**YOUR OBJECTIVE:** Reproduce the listing exactly, with no pictures in your copy.

• • •

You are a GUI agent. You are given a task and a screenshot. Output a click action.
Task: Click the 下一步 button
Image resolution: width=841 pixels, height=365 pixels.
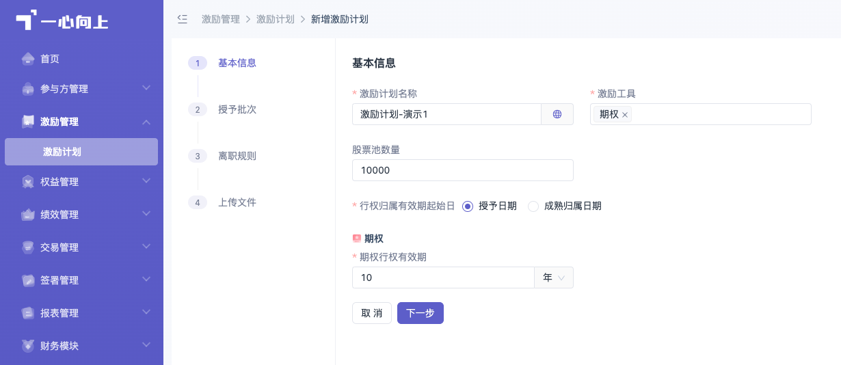pos(421,313)
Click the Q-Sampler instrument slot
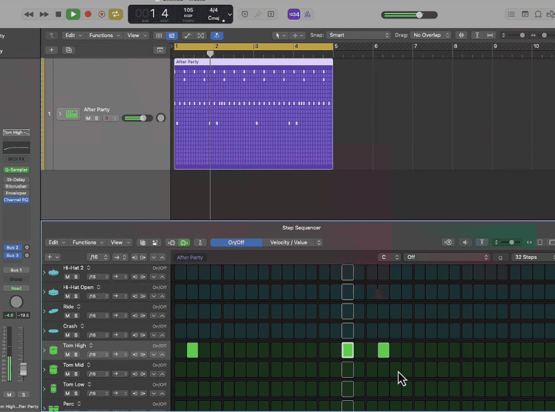Viewport: 555px width, 412px height. pos(16,169)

• • •

**TASK SOLUTION:**
You are a GUI agent. You are given a task and a screenshot. Output a click action.
Task: Click the 下一步 button
Image resolution: width=841 pixels, height=365 pixels.
pos(421,313)
Click the Q-Sampler instrument slot
Viewport: 555px width, 412px height. pos(16,169)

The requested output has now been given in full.